Retype the entries below without any change.

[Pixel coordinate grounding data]
#####

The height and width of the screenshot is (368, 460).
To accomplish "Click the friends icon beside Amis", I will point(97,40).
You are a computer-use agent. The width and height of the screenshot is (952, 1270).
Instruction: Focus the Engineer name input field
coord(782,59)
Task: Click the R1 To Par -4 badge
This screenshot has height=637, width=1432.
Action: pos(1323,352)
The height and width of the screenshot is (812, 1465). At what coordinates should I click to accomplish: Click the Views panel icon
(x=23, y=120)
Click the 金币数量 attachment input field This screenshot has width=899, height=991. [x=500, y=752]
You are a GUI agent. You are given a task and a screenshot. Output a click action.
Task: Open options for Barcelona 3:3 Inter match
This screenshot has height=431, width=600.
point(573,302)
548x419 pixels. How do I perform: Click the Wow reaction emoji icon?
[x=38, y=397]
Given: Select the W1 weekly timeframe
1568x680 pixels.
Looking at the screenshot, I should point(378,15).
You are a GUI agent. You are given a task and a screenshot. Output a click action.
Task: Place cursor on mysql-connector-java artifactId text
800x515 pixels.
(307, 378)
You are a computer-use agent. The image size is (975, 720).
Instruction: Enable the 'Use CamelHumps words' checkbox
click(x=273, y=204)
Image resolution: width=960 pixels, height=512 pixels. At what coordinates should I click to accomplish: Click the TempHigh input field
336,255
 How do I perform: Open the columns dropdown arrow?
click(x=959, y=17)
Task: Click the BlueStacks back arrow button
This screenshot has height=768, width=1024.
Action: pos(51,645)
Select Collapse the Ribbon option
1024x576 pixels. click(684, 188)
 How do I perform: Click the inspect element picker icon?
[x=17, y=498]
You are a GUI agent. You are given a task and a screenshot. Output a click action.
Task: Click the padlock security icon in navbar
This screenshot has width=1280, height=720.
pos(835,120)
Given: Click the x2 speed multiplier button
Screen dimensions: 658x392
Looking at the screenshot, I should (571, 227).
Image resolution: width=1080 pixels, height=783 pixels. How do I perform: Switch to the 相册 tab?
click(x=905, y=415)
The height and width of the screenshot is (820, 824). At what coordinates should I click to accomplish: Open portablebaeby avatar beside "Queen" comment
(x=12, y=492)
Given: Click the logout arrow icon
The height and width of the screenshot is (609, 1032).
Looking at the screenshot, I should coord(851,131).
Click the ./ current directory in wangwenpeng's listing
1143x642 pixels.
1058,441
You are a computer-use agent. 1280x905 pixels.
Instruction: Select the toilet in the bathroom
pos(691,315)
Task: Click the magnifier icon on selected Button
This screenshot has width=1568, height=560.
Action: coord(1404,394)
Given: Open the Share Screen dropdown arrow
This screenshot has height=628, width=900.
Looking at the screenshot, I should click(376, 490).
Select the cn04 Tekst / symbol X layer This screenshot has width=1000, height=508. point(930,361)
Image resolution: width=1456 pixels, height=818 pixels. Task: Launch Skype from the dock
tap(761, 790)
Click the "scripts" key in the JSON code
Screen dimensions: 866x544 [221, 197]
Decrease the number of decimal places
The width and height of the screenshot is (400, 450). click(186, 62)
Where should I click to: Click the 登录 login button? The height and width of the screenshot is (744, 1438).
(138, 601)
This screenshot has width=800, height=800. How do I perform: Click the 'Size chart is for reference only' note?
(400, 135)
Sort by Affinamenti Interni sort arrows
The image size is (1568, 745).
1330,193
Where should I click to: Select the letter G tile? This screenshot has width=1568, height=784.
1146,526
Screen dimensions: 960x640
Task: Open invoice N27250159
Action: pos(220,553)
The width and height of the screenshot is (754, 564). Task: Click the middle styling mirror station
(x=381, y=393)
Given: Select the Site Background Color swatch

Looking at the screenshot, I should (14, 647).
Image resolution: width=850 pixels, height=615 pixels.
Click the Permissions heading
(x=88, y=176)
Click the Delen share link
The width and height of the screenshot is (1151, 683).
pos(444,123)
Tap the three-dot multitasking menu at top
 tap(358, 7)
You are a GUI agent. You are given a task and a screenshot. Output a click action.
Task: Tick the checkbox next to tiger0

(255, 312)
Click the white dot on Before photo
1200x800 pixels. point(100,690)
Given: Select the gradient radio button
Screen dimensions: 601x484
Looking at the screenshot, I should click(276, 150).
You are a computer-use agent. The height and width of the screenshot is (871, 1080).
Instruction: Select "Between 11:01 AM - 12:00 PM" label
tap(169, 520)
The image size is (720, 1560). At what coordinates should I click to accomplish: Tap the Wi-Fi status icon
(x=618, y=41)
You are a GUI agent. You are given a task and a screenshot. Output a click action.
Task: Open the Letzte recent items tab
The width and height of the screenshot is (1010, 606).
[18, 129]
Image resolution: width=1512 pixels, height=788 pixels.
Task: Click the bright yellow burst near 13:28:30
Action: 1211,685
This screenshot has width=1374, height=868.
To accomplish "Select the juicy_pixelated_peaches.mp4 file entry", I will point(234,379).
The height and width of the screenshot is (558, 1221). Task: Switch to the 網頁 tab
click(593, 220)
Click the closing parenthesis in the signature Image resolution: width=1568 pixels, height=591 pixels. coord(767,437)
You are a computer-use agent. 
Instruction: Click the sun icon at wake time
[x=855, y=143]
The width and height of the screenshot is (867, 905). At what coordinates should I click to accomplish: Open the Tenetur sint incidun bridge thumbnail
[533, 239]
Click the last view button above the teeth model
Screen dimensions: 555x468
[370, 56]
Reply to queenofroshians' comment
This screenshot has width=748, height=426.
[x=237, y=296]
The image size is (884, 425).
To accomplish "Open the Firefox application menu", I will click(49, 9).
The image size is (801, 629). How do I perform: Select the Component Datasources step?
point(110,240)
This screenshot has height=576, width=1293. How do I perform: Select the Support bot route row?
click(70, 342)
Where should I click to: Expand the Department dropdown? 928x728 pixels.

#####

RESULT OF THIS EXERCISE:
The height and width of the screenshot is (368, 460).
To accomplish "Click the friends icon beside Amis", I will point(97,40).
You are a computer-use agent. The width and height of the screenshot is (952, 1270).
Instruction: Focus the Engineer name input field
coord(782,59)
Task: Click the R1 To Par -4 badge
This screenshot has height=637, width=1432.
Action: pos(1323,352)
The height and width of the screenshot is (812, 1465). At what coordinates should I click to accomplish: Click the Views panel icon
(x=23, y=120)
Click the 金币数量 attachment input field This screenshot has width=899, height=991. [x=500, y=752]
You are a GUI agent. You are given a task and a screenshot. Output a click action.
Task: Open options for Barcelona 3:3 Inter match
This screenshot has height=431, width=600.
point(573,302)
548x419 pixels. How do I perform: Click the Wow reaction emoji icon?
[x=38, y=397]
Given: Select the W1 weekly timeframe
1568x680 pixels.
Looking at the screenshot, I should point(378,15).
You are a GUI agent. You are given a task and a screenshot. Output a click action.
Task: Place cursor on mysql-connector-java artifactId text
800x515 pixels.
(307, 378)
You are a computer-use agent. The image size is (975, 720).
Instruction: Enable the 'Use CamelHumps words' checkbox
click(x=273, y=204)
Image resolution: width=960 pixels, height=512 pixels. At what coordinates should I click to accomplish: Click the TempHigh input field
336,255
 How do I perform: Open the columns dropdown arrow?
click(x=959, y=17)
Task: Click the BlueStacks back arrow button
This screenshot has height=768, width=1024.
Action: pos(51,645)
Select Collapse the Ribbon option
1024x576 pixels. click(684, 188)
 How do I perform: Click the inspect element picker icon?
[x=17, y=498]
You are a GUI agent. You are given a task and a screenshot. Output a click action.
Task: Click the padlock security icon in navbar
This screenshot has width=1280, height=720.
pos(835,120)
Given: Click the x2 speed multiplier button
Screen dimensions: 658x392
Looking at the screenshot, I should (571, 227).
Image resolution: width=1080 pixels, height=783 pixels. How do I perform: Switch to the 相册 tab?
click(x=905, y=415)
The height and width of the screenshot is (820, 824). At what coordinates should I click to accomplish: Open portablebaeby avatar beside "Queen" comment
(x=12, y=492)
Given: Click the logout arrow icon
The height and width of the screenshot is (609, 1032).
Looking at the screenshot, I should coord(851,131).
Click the ./ current directory in wangwenpeng's listing
1143x642 pixels.
1058,441
You are a computer-use agent. 1280x905 pixels.
Instruction: Select the toilet in the bathroom
pos(691,315)
Task: Click the magnifier icon on selected Button
This screenshot has width=1568, height=560.
Action: coord(1404,394)
Given: Open the Share Screen dropdown arrow
This screenshot has height=628, width=900.
Looking at the screenshot, I should click(376, 490).
Select the cn04 Tekst / symbol X layer This screenshot has width=1000, height=508. point(930,361)
Image resolution: width=1456 pixels, height=818 pixels. Task: Launch Skype from the dock
tap(761, 790)
Click the "scripts" key in the JSON code
Screen dimensions: 866x544 [221, 197]
Decrease the number of decimal places
The width and height of the screenshot is (400, 450). click(186, 62)
Where should I click to: Click the 登录 login button? The height and width of the screenshot is (744, 1438).
(138, 601)
This screenshot has width=800, height=800. How do I perform: Click the 'Size chart is for reference only' note?
(400, 135)
Sort by Affinamenti Interni sort arrows
The image size is (1568, 745).
1330,193
Where should I click to: Select the letter G tile? This screenshot has width=1568, height=784.
1146,526
Screen dimensions: 960x640
Task: Open invoice N27250159
Action: pos(220,553)
The width and height of the screenshot is (754, 564). Task: Click the middle styling mirror station
(x=381, y=393)
Given: Select the Site Background Color swatch

Looking at the screenshot, I should (14, 647).
Image resolution: width=850 pixels, height=615 pixels.
Click the Permissions heading
(x=88, y=176)
Click the Delen share link
The width and height of the screenshot is (1151, 683).
pos(444,123)
Tap the three-dot multitasking menu at top
 tap(358, 7)
You are a GUI agent. You are given a task and a screenshot. Output a click action.
Task: Tick the checkbox next to tiger0

(255, 312)
Click the white dot on Before photo
1200x800 pixels. point(100,690)
Given: Select the gradient radio button
Screen dimensions: 601x484
Looking at the screenshot, I should click(276, 150).
You are a computer-use agent. The height and width of the screenshot is (871, 1080).
Instruction: Select "Between 11:01 AM - 12:00 PM" label
tap(169, 520)
The image size is (720, 1560). At what coordinates should I click to accomplish: Tap the Wi-Fi status icon
(x=618, y=41)
You are a GUI agent. You are given a task and a screenshot. Output a click action.
Task: Open the Letzte recent items tab
The width and height of the screenshot is (1010, 606).
[18, 129]
Image resolution: width=1512 pixels, height=788 pixels.
Task: Click the bright yellow burst near 13:28:30
Action: 1211,685
This screenshot has width=1374, height=868.
To accomplish "Select the juicy_pixelated_peaches.mp4 file entry", I will point(234,379).
The height and width of the screenshot is (558, 1221). Task: Switch to the 網頁 tab
click(593, 220)
Click the closing parenthesis in the signature Image resolution: width=1568 pixels, height=591 pixels. coord(767,437)
You are a computer-use agent. 
Instruction: Click the sun icon at wake time
[x=855, y=143]
The width and height of the screenshot is (867, 905). At what coordinates should I click to accomplish: Open the Tenetur sint incidun bridge thumbnail
[533, 239]
Click the last view button above the teeth model
Screen dimensions: 555x468
[370, 56]
Reply to queenofroshians' comment
This screenshot has width=748, height=426.
[x=237, y=296]
The image size is (884, 425).
To accomplish "Open the Firefox application menu", I will click(49, 9).
The image size is (801, 629). How do I perform: Select the Component Datasources step?
point(110,240)
This screenshot has height=576, width=1293. How do I perform: Select the Support bot route row?
click(70, 342)
Where should I click to: Expand the Department dropdown? 928x728 pixels.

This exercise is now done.